David mengkhawatirkan membanjirkan produk murah dari China yang akan memukul para produsen di Indonesia. "Bayangkan, kalau mereka bisa menjual 'iPhone' dengan harga 300 yuan berarti biaya produksinya jauh lebih rendah lagi. Bagaimana kita bisa bersaing dengan produsen seperti itu?" tanyanya retoris.

Bagi negara-negara Asean termasuk Indonesia, FTA Asean-China bisa menjadi ancaman yang luar biasa. Di pusat perbelanjaan Lou Hu kita memang tidak hanya bisa melihat iPhone dan BlackBerry tiruan, melainkan juga bermacam produk bermerek palsu.

Daya tiru yang tinggi, digabungkan dengan kecepatan produksi yang luar biasa serta harga yang sangat murah, merupakan senjata ampuh bagi China.

Rasanya sangat mudah untuk memahami logika sederhana di atas. Repotnya lagi, ancaman itu menjadi lebih serius karena daya tiru, kecepatan produksi (time to market), serta harga murah itu juga kadang diiringi banyak kecurangan.
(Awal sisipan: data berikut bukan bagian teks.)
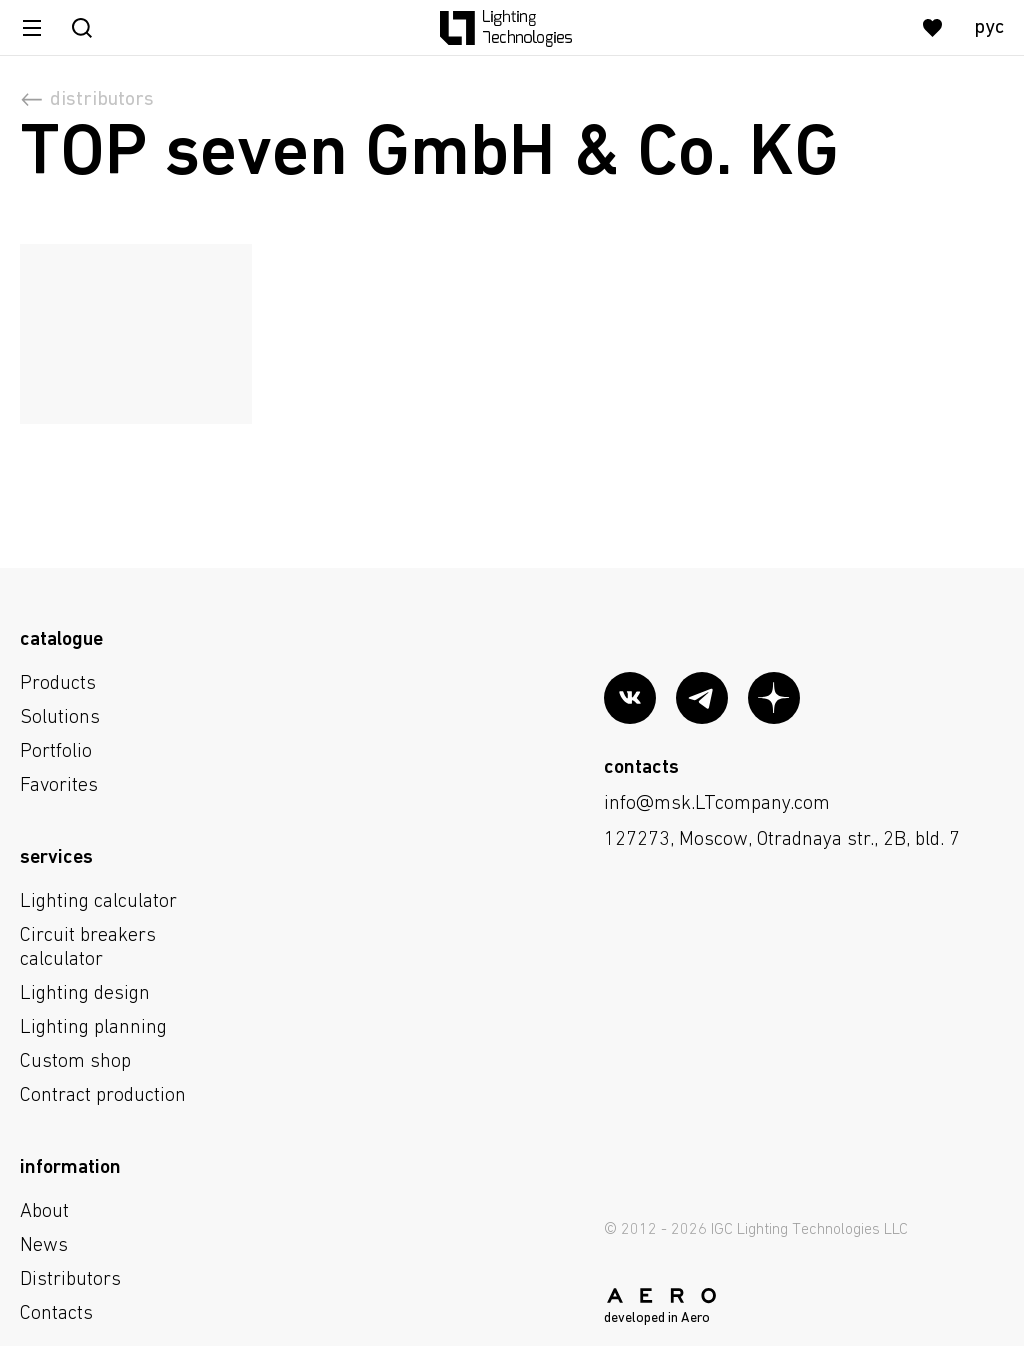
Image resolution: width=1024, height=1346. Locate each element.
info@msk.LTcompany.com (717, 804)
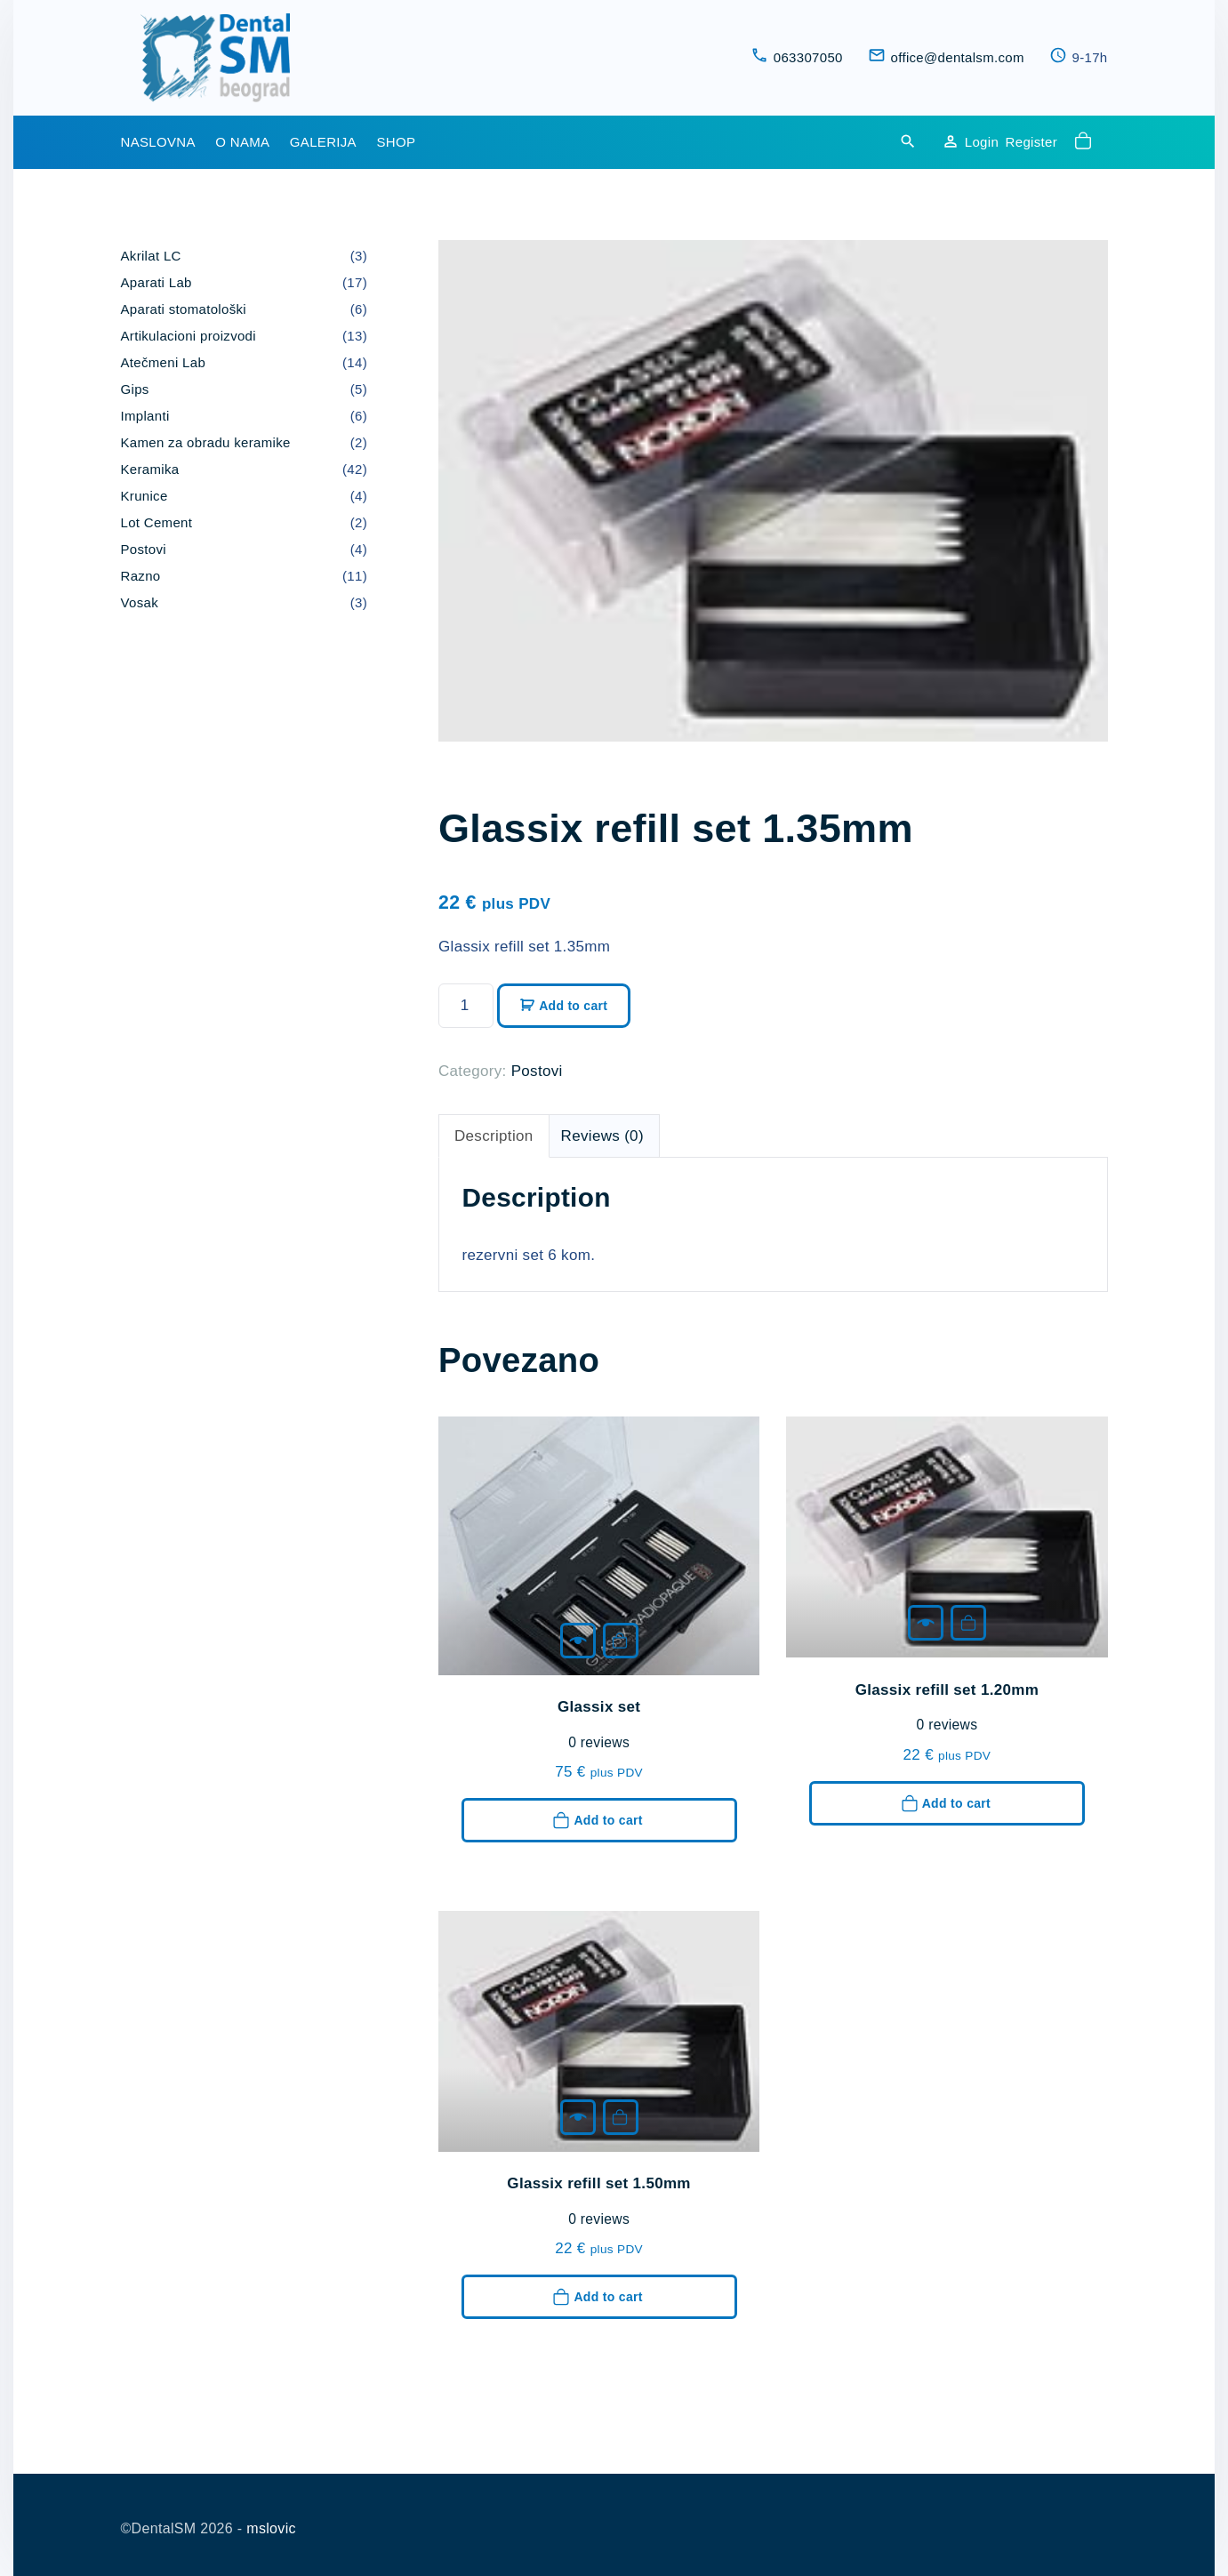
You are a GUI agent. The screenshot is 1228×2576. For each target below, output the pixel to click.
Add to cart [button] (620, 1640)
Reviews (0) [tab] (602, 1136)
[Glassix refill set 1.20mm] (925, 1623)
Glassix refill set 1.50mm (598, 2183)
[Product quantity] (466, 1005)
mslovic (271, 2528)
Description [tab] (494, 1136)
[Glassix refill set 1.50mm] (578, 2117)
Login (982, 141)
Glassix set (599, 1706)
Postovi (537, 1071)
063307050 (808, 57)
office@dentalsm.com (957, 57)
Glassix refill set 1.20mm (947, 1689)
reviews (599, 1743)
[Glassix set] (578, 1640)
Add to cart (573, 1006)
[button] (1086, 142)
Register (1031, 141)
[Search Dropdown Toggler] (907, 143)
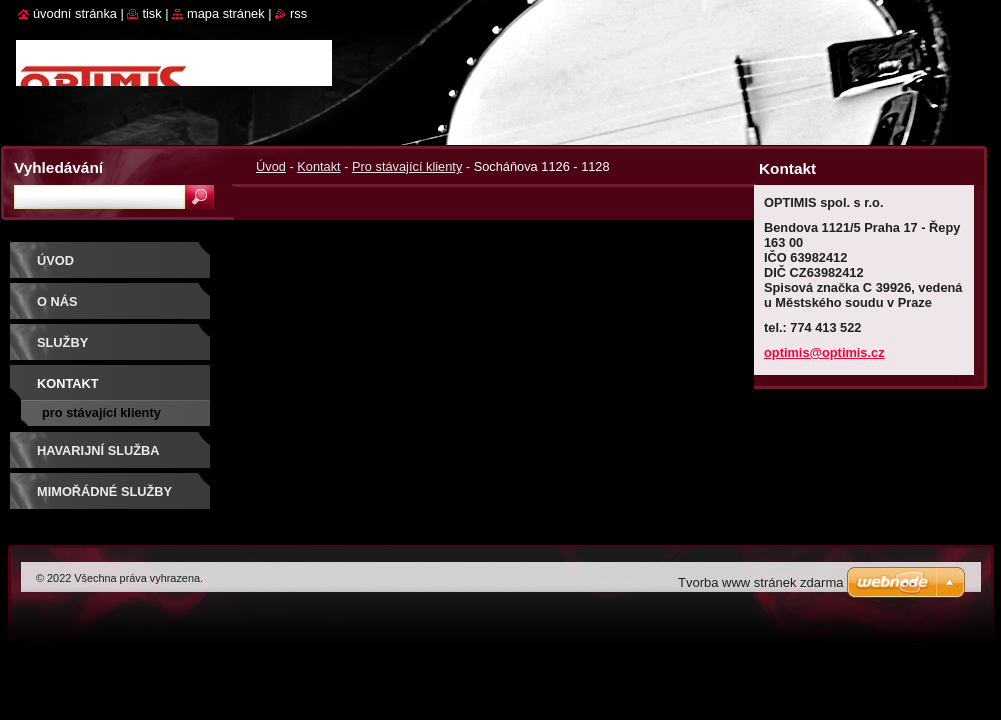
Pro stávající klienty (407, 166)
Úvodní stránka (75, 13)
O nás (57, 301)
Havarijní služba (98, 450)
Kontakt (318, 166)
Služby (62, 342)
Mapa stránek (226, 13)
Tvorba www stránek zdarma (760, 582)
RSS (298, 13)
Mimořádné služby (104, 491)
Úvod (271, 166)
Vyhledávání (58, 167)
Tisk (151, 13)
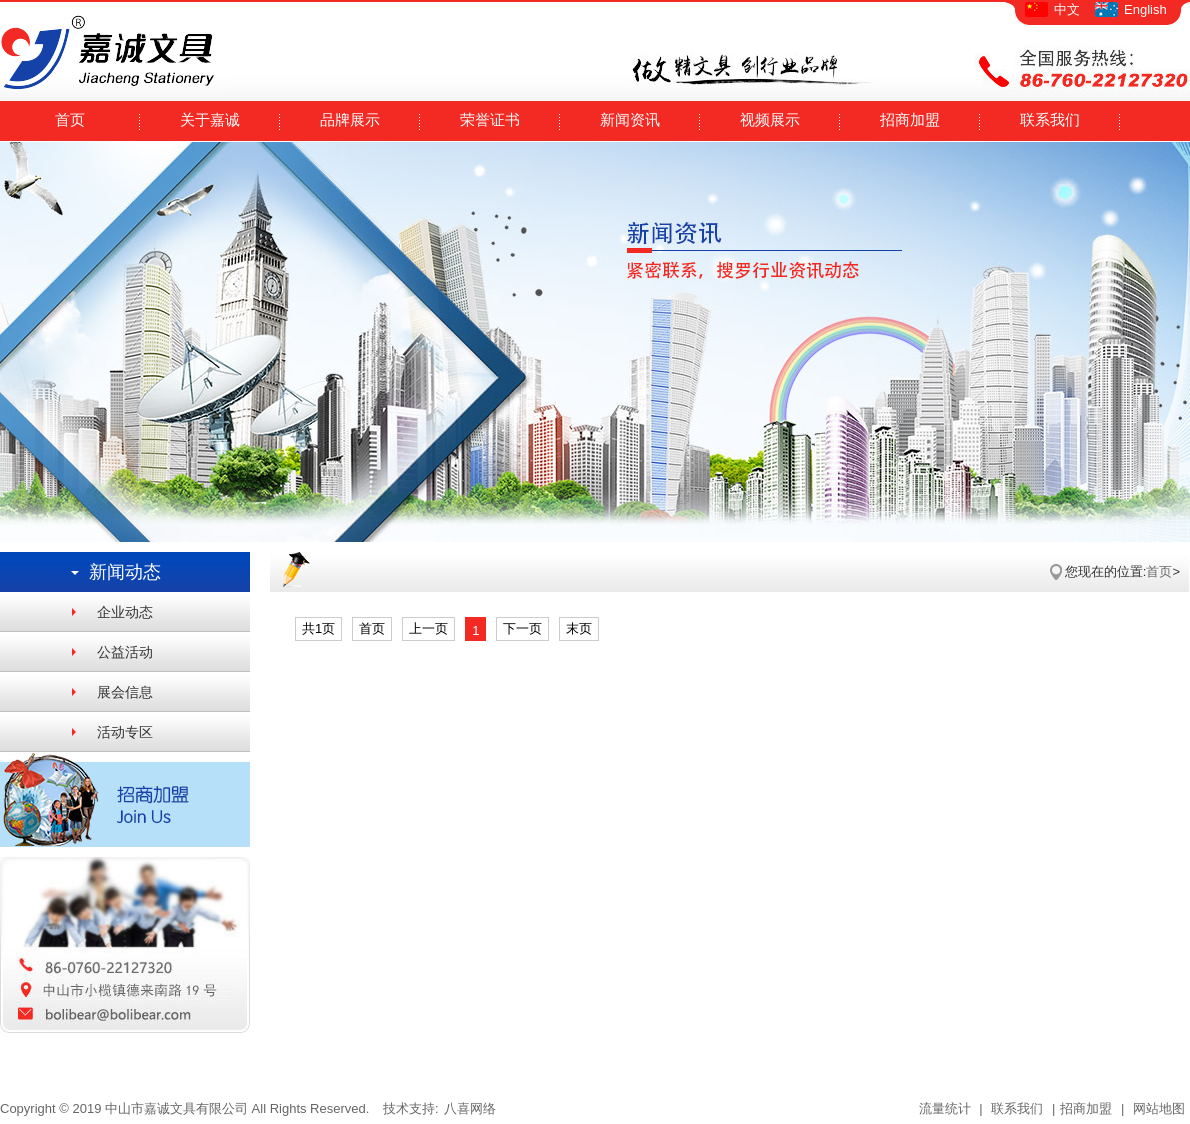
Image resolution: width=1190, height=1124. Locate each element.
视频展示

Setidaknya itu yang tercermin dalam proses jual beli beberapa unit 'iPhone' yang saya amati di Lou Hu.

Membeli barang di sana haruslah sangat hati-hati. Bahkan pemandu kami, seorang wanita kelahiran Pulau Alor yang menetap di China sejak 1960, mewanti-wanti agar mencatat nomor seri uang yang diserahkan serta memastikan barang yang benar yang dimasukkan ke kemasan.

"Kadang mereka suka bohong soal jumlah uang yang sudah dibayarkan atau menuduh uang itu palsu," ujarnya.

Soal kecurangan bahkan juga sempat menimbulkan insiden kecil persis di depan konter check in penerbangan dari Shenzhen menuju Nanning, ketika seorang penjual 'iPhone' berupaya menipu salah satu anggota rombongan Hipmi.

Tampaknya fenomena 'iPhone' beserta liku-liku cara penjualannya benar-benar mewakili ancaman serius yang dibawa China. Siapa sanggup melawan?